Radiador completamente apodrecido no Ford Modelo T exposto no Museu Mario Fava. Peça custa 280 dólares no exterior. – DivulgaçãoEste colunista entrou em contato com o Museu Mário Fava que lamentavelmente se recusou a responder as perguntas sobre a reforma do veículo, sobre as manutenções que eventualmente tenham feito e não quiseram responder quem estava respondendo pelo museu. De acordo com quem respondeu às indagações deste colunista interessa apenas “…as partes que lhe dizem respeito”. Parecem ter esquecido que o bem em questão é publico, portanto diz respeito a qualquer cidadão que indagar a respeito.

Mais educada e prestativa em resposta a este colunista, a SPTrans reafirmou que o contrato previa a reforma e recuperação do bem.
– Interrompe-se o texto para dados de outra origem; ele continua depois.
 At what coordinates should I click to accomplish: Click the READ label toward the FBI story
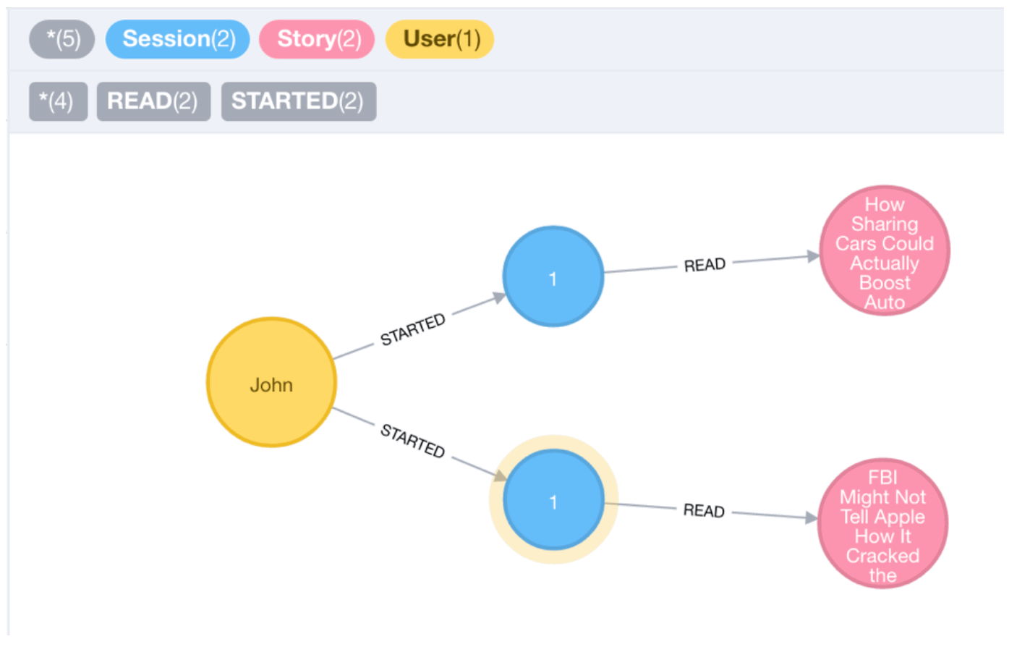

Sobre ceder o veículo esclareceu que priorizam manter o acervo relacionado ao transporte público, como ônibus e bondes.

Vidro traseiro quebrado há anos, não foi reparado mesmo estando exposto no museu de Bariri (SP). – DivulgaçãoCARRO PRECISA SER DEVOLVIDO PARA SÃO PAULO

A decisão de ceder o veículo para outro museu não pode partir de um grupo de burocratas desconectados da área cultural da cidade. O Museu dos Transportes Públicos é o único museu municipal que não está vinculado à Secretaria Municipal de Cultura, o que permite que aconteça algumas aberrações que mesmo vendo com os próprios olhos é difícil de crer. Aliás, conforme esta coluna reportou no final de 2022, de todos os museus da prefeitura este foi o único que não reabriu após o fim das restrições da pandemia.

Por isso é realmente necessário que com o fim deste contrato o veículo seja imediatamente devolvido para o Museu dos Transportes Públicos, bem como caso não tenham sido cumpridas as exigências que constam na documentação assinada, que os responsáveis pela falha sejam punidos com o rigor da lei. O ministério público precisa observar este caso de perto.

É importante lembrar que o carro jamais pertenceu ao Mário Fava não justificando assim que o carro fique em Bariri. Por fim, analisando a situação deste carro e do outro que estragou, teria sido melhor se vendidos para Henry Ford.